Копия протокола допроса свидетеля Е. И. Калининой от 11 декабря 1953 г.

Реквизиты
Государство: 
Датировка: 
1953.12.11
Метки: 
Источник: 
Политбюро и дело Берия. Сборник документов — М.:, 2012. С. 536-539
Архив: 
РГАСПИ. Ф. 17. Оп. 171. Д. 473. Л. 218-223. Копия. Машинопись.

 

Совершенно секретно

Товарищу Маленкову Г. М.

Представляю копию протокола допроса свидетеля Калининой Екатерины Ивановны от 11 декабря 1953 года.

Приложение: на 5 листах.

[п.п.] Р. Руденко

12 декабря 1953 г.

№ 789/ссов

Пометы:

тт. Маленков и Хрущев ознакомлены.

14.XII.53 [подпись неразборчива]

Читал, [п.п.] В. Молотов. 14.XII.53

Читал, [п.п.] К. Ворошилов. 15.XII.53

Читал, [п.п.] JI. Каганович. 16.XII.53

Протокол

допроса свидетеля

11 декабря 1953 года пом[ощник] генерального прокурора СССР государственный советник юстиции 3-го класса Преображенский и следователь по важнейшим делам государственный советник юстиции 3-го класса Каверин допросили в кв. 5 дома № 16 по ул.

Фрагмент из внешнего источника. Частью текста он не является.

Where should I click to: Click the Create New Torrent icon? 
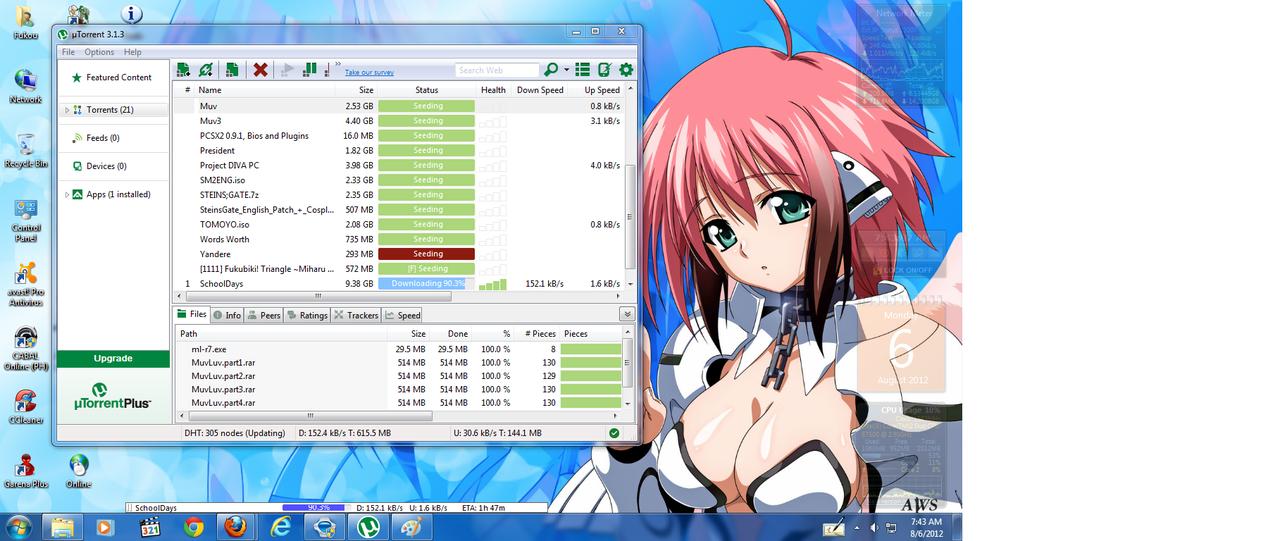[x=232, y=70]
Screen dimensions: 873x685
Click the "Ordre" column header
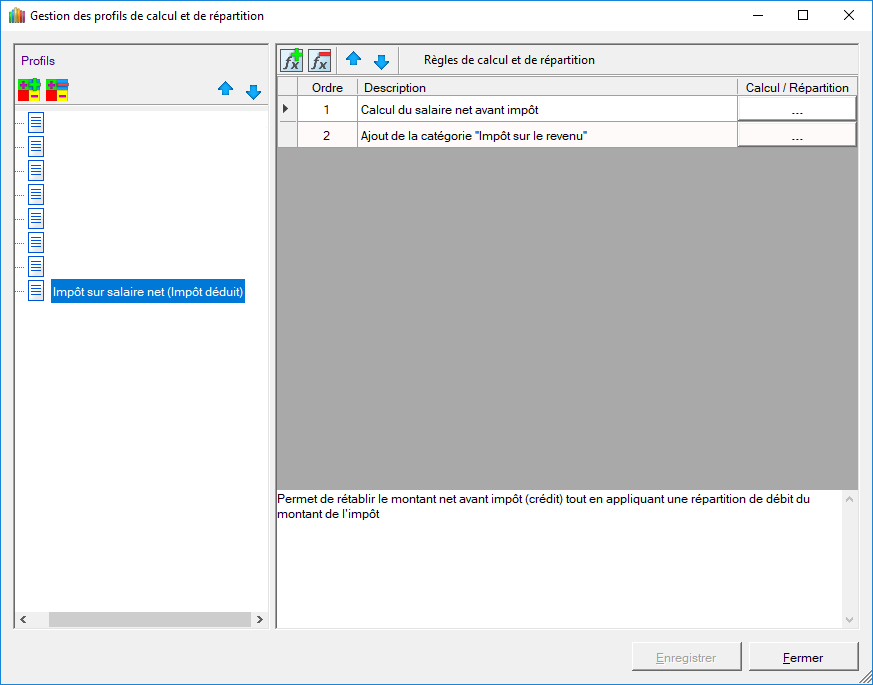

Качалова в г. Москве нижепоименованную в качестве свидетеля:

Калинина Екатерина Ивановна, 1882 г. рождения, урож[енка] г. Байдэ, Эстонской ССР, член КПСС с марта 1917 г. по 1938 г. — исключена в связи с арестом, с низшим образованием, судима в 1939 г. Военной коллегией Верховного суда СССР по ст. 58 УК, приговорена к 15 годам л[ишения] св[ободы], освобождена из-под стражи в 1945 году с полной реабилитацией и снятием судимости, проживаю по указанному выше адресу.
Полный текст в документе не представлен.